What I’m Fighting For

Our Public Lands

Our public lands belong to all Americans.

They are not for sale.

Spending

Washington is spending a trillion dollars a year on interest for the national debt. That is more than we spend on defense. You cannot solve that problem by selling Wyoming’s public lands.

Energy

Wyoming powers America, and the demand for that power is only growing. We should be leading that conversation in Washington, not watching others decide our future for us.

Veterans

Wyoming ranks third in the nation for Veterans per capita. This state has given more than almost anywhere else. Those men and women deserve a senator who takes their service seriously, not one who treats veterans benefits as a line item to cut when the budget gets tight. If we can’t afford their care, we can’t afford the war. Let’s make sure Veterans get the care they deserve.

Agriculture

Wyoming ranching and farming is the backbone of our state. The biggest threats to it right now are land consolidation, foreign ownership, processing monopolies that squeeze margins to nothing, and a cost of entry so high that the next generation can't afford to take over. I want to fix the structural problems, not paper over them.

Jobs

Wyoming's economy runs on people who build things, extract things, and grow things, and those jobs are under pressure from consolidation, regulation, and a cost of living that's pricing workers out of the communities they built. We need economic policy that works for Wamsutter, not Wall Street.

2nd Amendment Rights

I grew up in Wyoming.
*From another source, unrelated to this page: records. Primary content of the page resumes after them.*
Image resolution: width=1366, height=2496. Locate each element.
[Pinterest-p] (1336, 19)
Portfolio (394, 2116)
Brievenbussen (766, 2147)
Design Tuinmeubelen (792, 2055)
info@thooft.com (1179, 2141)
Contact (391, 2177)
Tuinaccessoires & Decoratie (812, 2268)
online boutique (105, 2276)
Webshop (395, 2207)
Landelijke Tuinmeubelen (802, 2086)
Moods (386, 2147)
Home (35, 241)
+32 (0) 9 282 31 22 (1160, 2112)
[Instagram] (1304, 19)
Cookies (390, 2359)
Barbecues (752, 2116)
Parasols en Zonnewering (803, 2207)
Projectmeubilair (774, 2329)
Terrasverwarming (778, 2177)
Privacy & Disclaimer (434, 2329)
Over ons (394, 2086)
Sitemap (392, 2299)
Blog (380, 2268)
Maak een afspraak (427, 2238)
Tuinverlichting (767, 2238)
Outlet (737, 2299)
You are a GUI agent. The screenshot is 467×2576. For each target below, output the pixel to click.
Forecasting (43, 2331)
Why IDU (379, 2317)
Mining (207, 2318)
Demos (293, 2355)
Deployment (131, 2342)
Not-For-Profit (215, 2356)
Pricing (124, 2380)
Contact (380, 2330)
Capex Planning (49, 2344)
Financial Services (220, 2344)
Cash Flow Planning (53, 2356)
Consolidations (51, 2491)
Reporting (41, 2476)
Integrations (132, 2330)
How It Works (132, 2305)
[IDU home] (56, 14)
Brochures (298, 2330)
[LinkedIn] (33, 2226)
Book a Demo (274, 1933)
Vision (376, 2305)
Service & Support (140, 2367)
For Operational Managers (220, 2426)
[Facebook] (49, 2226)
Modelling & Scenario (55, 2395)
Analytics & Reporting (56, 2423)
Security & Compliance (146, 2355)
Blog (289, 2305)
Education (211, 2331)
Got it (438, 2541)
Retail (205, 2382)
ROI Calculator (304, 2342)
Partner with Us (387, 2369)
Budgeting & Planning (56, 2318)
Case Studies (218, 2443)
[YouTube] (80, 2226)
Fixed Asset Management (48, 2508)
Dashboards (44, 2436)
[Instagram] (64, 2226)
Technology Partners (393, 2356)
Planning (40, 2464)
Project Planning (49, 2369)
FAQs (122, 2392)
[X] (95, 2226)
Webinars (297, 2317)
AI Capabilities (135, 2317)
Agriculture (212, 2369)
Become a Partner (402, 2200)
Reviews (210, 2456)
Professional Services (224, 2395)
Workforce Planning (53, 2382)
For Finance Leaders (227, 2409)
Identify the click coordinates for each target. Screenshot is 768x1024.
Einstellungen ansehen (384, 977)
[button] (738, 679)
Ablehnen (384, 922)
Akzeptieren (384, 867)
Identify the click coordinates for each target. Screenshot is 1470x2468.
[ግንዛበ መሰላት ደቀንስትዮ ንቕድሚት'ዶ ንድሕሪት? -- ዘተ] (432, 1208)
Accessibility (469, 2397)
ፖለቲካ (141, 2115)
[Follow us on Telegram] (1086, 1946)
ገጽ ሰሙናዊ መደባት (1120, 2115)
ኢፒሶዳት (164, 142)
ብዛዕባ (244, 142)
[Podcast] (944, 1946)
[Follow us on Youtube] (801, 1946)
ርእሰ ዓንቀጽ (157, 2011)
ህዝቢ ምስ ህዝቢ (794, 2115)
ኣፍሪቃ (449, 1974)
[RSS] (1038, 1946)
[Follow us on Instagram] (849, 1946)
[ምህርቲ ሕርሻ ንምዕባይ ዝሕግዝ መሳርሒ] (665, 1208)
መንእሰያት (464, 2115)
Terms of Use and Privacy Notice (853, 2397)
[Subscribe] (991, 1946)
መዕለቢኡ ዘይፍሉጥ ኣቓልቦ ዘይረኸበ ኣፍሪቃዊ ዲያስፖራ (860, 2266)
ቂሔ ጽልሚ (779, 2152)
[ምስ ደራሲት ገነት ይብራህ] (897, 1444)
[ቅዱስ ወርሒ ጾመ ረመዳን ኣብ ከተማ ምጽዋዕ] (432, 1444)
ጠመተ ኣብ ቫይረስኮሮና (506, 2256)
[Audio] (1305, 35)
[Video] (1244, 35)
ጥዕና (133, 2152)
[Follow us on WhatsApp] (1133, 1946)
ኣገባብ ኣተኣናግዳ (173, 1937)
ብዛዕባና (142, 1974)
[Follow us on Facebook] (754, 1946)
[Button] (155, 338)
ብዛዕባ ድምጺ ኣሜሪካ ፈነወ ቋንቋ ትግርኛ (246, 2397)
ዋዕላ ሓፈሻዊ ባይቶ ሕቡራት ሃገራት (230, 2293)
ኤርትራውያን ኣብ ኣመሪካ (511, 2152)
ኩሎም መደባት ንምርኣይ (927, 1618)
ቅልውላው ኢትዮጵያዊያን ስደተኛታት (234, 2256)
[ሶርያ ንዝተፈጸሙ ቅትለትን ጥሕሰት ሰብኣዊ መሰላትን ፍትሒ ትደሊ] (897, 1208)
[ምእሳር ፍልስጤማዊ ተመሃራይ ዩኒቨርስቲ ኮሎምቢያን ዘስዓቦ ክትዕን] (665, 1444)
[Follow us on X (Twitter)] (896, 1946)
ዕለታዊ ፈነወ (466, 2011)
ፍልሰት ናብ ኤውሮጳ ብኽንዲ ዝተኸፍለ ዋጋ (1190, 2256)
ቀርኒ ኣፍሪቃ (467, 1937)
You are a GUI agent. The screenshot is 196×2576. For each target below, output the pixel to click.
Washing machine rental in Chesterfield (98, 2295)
I’m a gun owner. I carry a .460 S&W while bow hunting in grizzly country. The Second Amendment isn't a policy position here, it's a way of life, and I will defend it without apology or qualification.

Healthcare

Wyoming has some of the longest drives to a hospital in the country, and rural healthcare is disappearing. We need to make sure that when someone has a heart attack or goes into labor outside of Pinedale, there's somewhere to take them. We need policies that keep rural hospitals open and make it possible for doctors and nurses to actually live and work in small Wyoming towns.

Cost of Living

Home prices in Wyoming have gone up 60 percent in seven years while wages have stayed flat. Selling public land isn't a housing policy, it's a distraction from the real problem.